# Runny Nose



## Ghost216 (May 20, 2010)

So a few months ago I had an issue with Sonic hurting his foot, which healed. Now his nose is runny. I read symptoms of URI and the only symptom he has is a runny nose. It's not all the time. Its only when i wake him up. He'll do the whole huffy thing and when he calms down a little i can hear a little liquid in his nose. he ends up blowing it out while huffing at me then licks his nose or he'll sneeze it out. and its no color. just clear. it shoots out in little droplets like when he sneezes. or like when he licks his nose and gets spit in his nose and blows it out. after he gets out those 3 or 4 tiny drops theres no more liquid unless he licks his nose and get saliva (better sounding than spit) in his nose. no weird breathing, no lack of eating, drinking, or running. no change in attitude. no change in sleep habits. no sneezing. the only thing is his skin is dry from the dry winter air (i do keep his cage at a warm temp).
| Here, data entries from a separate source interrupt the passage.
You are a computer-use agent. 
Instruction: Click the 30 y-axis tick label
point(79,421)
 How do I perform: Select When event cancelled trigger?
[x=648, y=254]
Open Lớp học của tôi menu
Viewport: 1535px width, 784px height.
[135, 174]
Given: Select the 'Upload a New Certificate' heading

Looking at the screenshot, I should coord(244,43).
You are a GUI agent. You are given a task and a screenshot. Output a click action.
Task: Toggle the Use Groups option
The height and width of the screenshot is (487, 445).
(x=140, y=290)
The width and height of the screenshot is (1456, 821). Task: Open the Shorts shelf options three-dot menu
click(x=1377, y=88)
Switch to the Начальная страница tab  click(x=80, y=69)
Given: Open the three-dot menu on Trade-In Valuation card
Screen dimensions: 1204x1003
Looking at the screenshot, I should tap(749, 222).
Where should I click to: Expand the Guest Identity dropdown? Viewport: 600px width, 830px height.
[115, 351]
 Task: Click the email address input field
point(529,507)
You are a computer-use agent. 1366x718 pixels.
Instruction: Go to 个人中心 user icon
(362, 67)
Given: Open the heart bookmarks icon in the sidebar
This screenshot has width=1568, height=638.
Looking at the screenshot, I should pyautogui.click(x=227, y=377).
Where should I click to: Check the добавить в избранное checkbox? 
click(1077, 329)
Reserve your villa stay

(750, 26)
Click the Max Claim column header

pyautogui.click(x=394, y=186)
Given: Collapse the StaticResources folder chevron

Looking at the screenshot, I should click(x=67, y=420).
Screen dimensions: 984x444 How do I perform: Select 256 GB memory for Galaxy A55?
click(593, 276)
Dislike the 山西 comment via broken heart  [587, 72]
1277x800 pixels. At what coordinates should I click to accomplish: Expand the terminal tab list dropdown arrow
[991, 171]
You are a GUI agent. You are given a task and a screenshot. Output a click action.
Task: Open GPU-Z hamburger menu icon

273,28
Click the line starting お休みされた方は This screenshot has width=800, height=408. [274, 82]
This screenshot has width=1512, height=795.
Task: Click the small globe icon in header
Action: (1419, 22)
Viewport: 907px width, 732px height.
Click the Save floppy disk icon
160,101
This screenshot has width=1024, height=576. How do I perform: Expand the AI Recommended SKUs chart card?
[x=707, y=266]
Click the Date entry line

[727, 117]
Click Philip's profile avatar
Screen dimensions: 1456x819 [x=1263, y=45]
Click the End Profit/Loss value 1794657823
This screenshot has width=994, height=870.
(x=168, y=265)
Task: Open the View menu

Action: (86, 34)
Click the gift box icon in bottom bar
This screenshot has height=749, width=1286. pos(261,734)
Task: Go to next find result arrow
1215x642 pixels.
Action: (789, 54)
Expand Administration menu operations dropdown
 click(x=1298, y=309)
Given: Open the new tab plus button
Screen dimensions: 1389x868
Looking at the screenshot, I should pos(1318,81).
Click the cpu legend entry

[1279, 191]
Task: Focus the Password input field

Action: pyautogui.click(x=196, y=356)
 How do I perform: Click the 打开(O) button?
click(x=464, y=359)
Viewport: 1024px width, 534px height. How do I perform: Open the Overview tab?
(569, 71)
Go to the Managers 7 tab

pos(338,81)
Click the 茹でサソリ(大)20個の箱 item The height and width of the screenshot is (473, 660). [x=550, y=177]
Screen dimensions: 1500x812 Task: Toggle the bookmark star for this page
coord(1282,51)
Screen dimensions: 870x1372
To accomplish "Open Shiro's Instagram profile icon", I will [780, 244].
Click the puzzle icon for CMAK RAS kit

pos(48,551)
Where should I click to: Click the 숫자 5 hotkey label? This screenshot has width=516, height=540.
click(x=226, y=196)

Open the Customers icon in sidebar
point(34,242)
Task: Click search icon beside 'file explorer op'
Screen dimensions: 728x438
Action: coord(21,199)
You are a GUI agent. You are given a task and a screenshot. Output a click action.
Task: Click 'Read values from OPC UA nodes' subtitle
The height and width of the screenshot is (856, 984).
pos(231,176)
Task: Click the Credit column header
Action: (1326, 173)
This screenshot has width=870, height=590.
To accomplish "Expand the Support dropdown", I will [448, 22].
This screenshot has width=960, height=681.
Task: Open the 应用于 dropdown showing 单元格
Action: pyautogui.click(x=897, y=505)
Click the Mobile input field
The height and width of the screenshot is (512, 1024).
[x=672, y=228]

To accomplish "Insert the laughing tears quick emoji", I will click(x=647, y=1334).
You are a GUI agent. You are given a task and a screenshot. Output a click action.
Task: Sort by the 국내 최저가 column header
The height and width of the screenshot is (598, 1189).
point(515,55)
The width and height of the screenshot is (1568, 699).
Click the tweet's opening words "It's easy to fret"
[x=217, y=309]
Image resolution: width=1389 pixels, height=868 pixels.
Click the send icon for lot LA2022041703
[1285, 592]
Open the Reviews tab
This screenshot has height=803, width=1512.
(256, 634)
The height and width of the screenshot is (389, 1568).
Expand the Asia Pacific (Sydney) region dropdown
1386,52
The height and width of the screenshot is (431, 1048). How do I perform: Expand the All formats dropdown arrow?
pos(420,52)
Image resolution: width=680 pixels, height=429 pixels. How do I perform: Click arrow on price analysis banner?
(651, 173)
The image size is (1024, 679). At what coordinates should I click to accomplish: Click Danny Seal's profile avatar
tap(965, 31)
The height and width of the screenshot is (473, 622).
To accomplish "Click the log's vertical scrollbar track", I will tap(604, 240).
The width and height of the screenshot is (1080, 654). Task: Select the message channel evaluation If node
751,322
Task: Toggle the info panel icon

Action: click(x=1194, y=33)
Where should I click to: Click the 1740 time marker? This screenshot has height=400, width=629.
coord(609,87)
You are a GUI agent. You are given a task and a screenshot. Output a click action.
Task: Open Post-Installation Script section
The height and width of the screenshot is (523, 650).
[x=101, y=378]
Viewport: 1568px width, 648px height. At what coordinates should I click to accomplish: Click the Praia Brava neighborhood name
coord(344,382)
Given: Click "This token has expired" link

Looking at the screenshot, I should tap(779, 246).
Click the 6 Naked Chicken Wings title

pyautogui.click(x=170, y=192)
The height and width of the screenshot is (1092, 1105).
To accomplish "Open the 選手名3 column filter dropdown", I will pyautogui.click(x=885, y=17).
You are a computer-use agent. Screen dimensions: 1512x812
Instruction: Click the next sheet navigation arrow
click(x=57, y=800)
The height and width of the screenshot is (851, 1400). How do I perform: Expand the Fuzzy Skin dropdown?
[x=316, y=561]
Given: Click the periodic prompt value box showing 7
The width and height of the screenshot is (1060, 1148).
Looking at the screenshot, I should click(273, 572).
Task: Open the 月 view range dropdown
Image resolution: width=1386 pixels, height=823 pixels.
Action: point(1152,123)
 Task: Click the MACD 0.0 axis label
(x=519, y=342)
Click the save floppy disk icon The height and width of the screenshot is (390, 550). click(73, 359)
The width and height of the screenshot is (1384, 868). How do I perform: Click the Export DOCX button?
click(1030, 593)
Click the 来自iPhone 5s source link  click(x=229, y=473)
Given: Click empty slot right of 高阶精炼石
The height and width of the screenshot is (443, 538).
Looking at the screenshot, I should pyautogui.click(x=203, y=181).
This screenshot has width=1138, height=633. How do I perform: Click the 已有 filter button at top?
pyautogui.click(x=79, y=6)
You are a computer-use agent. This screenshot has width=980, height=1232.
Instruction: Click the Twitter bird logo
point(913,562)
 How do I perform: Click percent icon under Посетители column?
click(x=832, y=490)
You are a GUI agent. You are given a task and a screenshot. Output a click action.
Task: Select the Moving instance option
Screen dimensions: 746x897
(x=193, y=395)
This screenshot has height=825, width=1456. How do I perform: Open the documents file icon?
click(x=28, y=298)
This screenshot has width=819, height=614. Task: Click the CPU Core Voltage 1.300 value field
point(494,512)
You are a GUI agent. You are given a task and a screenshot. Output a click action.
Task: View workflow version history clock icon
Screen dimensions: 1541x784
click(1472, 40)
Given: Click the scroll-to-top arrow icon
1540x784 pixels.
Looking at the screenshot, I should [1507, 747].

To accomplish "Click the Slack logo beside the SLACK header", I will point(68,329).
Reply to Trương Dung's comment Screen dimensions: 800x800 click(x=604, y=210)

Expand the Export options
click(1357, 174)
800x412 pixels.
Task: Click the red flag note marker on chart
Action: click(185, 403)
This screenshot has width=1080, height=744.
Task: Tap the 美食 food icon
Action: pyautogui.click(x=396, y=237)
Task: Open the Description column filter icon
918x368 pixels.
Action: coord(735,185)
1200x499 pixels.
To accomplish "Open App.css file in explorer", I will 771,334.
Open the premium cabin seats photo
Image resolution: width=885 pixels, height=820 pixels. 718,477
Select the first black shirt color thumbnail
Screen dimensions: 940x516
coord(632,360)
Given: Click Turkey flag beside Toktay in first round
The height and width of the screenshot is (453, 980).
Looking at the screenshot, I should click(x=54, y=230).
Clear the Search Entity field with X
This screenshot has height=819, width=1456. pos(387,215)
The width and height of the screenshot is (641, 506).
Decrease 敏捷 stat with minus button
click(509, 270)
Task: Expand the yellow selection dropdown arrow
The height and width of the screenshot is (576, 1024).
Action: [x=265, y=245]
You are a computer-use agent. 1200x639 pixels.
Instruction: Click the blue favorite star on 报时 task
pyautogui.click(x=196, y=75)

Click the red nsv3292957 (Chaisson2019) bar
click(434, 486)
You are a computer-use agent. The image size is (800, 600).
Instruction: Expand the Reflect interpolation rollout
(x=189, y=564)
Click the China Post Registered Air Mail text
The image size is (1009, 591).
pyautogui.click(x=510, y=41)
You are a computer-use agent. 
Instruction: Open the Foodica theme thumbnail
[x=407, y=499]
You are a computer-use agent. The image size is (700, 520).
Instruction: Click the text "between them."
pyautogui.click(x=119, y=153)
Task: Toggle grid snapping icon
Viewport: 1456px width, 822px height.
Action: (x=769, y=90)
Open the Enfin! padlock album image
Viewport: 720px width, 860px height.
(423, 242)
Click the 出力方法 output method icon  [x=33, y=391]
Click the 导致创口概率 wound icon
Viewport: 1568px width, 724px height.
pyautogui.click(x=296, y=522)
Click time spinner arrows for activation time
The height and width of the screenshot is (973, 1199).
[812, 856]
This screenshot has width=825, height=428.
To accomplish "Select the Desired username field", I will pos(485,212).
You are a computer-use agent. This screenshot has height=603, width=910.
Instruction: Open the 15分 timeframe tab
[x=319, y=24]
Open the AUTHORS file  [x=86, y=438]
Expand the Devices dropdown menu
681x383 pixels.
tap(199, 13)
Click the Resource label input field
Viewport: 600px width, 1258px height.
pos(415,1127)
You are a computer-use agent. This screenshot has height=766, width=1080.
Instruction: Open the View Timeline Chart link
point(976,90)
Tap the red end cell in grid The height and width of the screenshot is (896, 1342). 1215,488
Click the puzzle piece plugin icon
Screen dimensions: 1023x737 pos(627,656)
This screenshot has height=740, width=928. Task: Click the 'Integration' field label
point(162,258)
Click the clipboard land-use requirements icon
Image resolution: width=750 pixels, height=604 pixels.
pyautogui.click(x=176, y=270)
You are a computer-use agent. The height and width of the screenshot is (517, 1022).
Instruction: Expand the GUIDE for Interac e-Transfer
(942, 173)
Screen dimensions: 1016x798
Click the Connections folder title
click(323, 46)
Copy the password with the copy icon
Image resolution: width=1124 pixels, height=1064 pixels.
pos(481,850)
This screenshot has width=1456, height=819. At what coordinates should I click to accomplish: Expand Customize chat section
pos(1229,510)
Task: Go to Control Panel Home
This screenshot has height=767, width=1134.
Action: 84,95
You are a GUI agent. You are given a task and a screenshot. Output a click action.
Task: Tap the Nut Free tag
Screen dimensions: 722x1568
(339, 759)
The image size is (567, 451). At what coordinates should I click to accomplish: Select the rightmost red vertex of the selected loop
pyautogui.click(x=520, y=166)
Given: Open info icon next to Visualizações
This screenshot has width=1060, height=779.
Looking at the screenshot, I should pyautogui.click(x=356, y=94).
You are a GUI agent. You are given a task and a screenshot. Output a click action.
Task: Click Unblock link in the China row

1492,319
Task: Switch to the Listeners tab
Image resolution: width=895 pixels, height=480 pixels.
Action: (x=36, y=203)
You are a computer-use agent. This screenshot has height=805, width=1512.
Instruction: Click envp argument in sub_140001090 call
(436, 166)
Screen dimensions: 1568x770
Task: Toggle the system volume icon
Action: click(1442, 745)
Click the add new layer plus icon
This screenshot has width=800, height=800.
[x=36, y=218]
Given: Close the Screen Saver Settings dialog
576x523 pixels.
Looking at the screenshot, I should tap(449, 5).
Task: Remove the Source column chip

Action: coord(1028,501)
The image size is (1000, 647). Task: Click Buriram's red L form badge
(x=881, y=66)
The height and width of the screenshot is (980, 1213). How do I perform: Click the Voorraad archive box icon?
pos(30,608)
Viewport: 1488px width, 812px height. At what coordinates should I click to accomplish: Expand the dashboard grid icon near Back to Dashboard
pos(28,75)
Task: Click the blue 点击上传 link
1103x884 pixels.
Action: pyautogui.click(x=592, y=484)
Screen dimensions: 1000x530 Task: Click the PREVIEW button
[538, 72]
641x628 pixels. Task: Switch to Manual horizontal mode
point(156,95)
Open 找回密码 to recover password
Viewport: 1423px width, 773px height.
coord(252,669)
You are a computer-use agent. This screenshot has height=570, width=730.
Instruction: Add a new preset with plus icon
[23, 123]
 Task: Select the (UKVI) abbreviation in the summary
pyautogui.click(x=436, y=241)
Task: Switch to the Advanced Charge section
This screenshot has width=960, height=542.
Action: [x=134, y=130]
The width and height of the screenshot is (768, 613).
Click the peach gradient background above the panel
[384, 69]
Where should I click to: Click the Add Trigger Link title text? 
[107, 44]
I notice it only happens when i wake him up to move him onto his heating pad under his blanket. he likes sleeping under the right side of his wheel but now that its getting a little colder i make sure i put him on the heating pad. i dont know if its just snot building up as he sleeps, because i never really woke him up from a good sleep unless i accidentally bump into the cage but he just goes back to sleep, or if its saliva getting in his nose because he licks his nose like 3 times while huffing at me. 

to sum things up, he acts perfectly normal until i wake him up to move him, then he has a tiny bit of liquid in his nose, blows it out, no more issues with the liquid until i wake him up again to move him. im going to make an appointment at the vet tomorrow but i want to get some feedback from you all for some reassurance that hes ok.

also i think im going to move his heating pad under his wheel since thats like his place to catch some Zs.


----------



## Puffers315 (Apr 19, 2010)

I'm not a health expert so I can't say if he'll be alright or not, if it is a URI you're doing the right thing and getting him to a vet asap, its better to nip it in the butt before it gets any worse.

I can say that my girl when she wakes up tends to have a runny noise, clear liquid, and she's always licking her nose. When I first got her, I thought it was a URI as she had been outside for several hours with her previous owner in 65'F weather. I kept an eye on her for several weeks but it never changed, nor did she act sick, and then of course she saw the vet, and he said it was nothing, possibly an allergy (was also said on here when I asked). But I've also notice it tends to somewhat dry up after she's awake for awhile, just the wetness from her licking. Its been enough clear liquid that its dripped on me, but never hear her sneeze unless she sticks her face in the water too far.

But since you have the vet appointment tommorrow, I wouldn't worry too much, but can't say if it'll be nothing or a URI.


----------



## PJM (May 7, 2010)

Do you have only a heating pad, or do you have some other way you are heating the cage as well? You said you keep his cage at a warm temp, does that mean you have a thermometer?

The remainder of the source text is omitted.